Five minutes later they had almost reached the turning for the manor, but Gerlof still wanted to take a break and stretch his legs. He pointed through the windshield to the grassy landscape on the other side of the stone wall.

“The peat bog has started to freeze. Shall we take a look?”

Tilda pulled up at the side of the road and helped Gerlof

out into the cold wind. A thin layer of shining ice covered the watery patches all over the bog.

“This is one of the few old peat bogs left on the island,” said Gerlof as he looked out over the stone wall. “Most of the others have been drained and have disappeared.”

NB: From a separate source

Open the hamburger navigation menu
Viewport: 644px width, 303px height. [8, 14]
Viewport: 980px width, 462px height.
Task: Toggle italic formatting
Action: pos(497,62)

Tilda followed his gaze and suddenly saw a movement out in the water, a black shiver between two thick tussocks of grass that made the film of ice quiver and crack.

“Are there fish in here?”

“Oh yes,” said Gerlof. “I’m sure there are a few old pike… and the eels make their way here in the spring, when the streams created by the melting ice run down into the Baltic.”

“So you can catch them?”

“You can, but nobody does. When I was little, I was told that the flesh of fish caught in the bog had a musty taste.”

“So where does the name come from, then- Offermossen , ‘the Sacrificial Bog’?”

“Sacrifices from the old days,” said Gerlof. “Archaeologists have found Roman gold and silver here, and the skeletons of hundreds of animals that had been thrown into the water-lots of horses.” He fell silent, then added: “And human bones.”

“Human sacrifices?”

Gerlof nodded. “Slaves, perhaps, or prisoners of war. I suppose some powerful person decided that was all they were good for. As far as I understand it, they were pushed down beneath the water with long poles while they were still alive… then the bodies just lay there until the archaeologists found them.” He gazed out over the water and went on: “Perhaps that’s why the eels still come up here, year after year. They probably remember the taste, I mean they like eating the flesh of-”

“Enough, Gerlof.”

Tilda stepped away from the stone wall and looked at him. He nodded.

“Okay, okay, I’m just rambling. Shall we get going?”

***

Once they had parked the car, Gerlof made his way slowly across the gravel, leaning on his stick and Tilda’s arm. She let go briefly to knock on the glass pane in the kitchen door.

Joakim Westin opened the door after the second knock.

“Welcome.”

His voice was quiet and he looked even more tired than the last time she’d seen him, Tilda thought. But he shook hands with her, even smiled, and his earlier anger over the mix-up with the names seemed to have disappeared.

“I’m very sorry about your loss,” said Gerlof.

Westin nodded. “Thank you.”

“I’m a widower myself.”

“Oh?”

“Yes, but it wasn’t the result of an accident, it was a long illness… my Ellen got diabetes, then heart problems.”

“Recently?”

“No, it was many years ago,” said Gerlof. “But of course it’s still hard sometimes. The memories are still strong.”